DOJ Charges Chicken-Exec With Price Fixing

According to the Wall Street Journal, the CEO of one of the country’s biggest chicken producers and three other industry executives were indicted Wednesday, June 3, for allegedly conspiring to fix prices on chickens sold to restaurants and grocery stores, the Justice Department’s first charges in a continuing criminal antitrust probe.

The one-count indictment, returned by a federal grand jury in Colorado, alleges current and former senior executives at Pilgrim’s Pride and Claxton Poultry Farms fixed prices and rigged bids from 2012 to 2017.

Colorado-based Pilgrim’s is the nation’s second largest producer. Company CEO Jayson Penn was charged, as was a former Pilgrim’s vice president, Roger Austin. The president of Georgia-based Claxton, Mikell Fries, and a vice president, Scott Brady, were both indicted.

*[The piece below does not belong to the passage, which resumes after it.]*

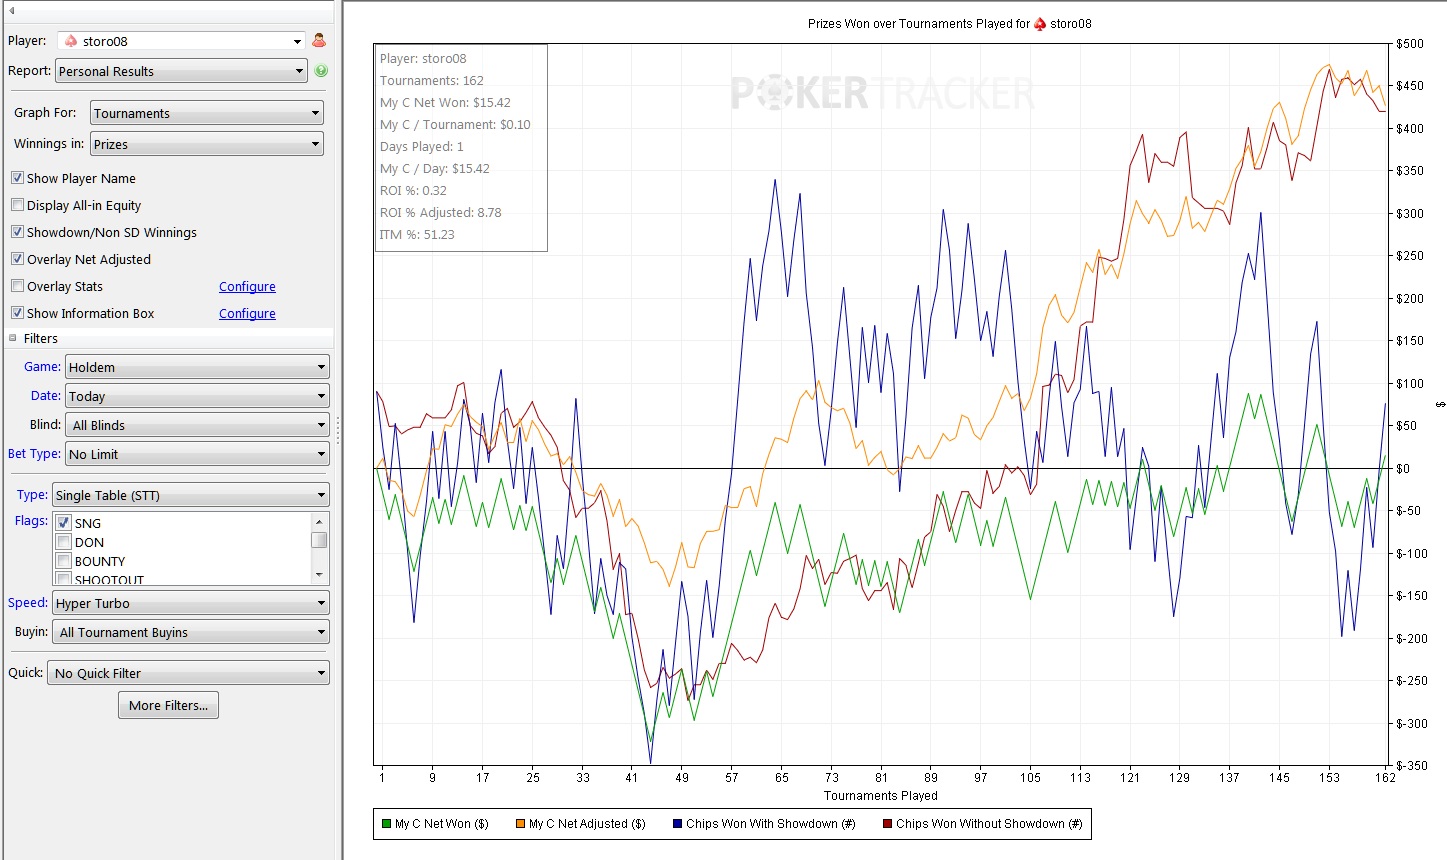Open the Speed dropdown set to Hyper Turbo
1447x860 pixels.
point(191,603)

Collusion accusations have shadowed the US$65 billion US chicken industry since late 2016, when restaurant companies and other poultry buyers sued major poultry producers, accusing them of illegally coordinating operations to inflate prices. The chicken companies, including Tyson Foods, Pilgrim’s Pride, Sanderson Farms, and Perdue Farms, have denied those allegations.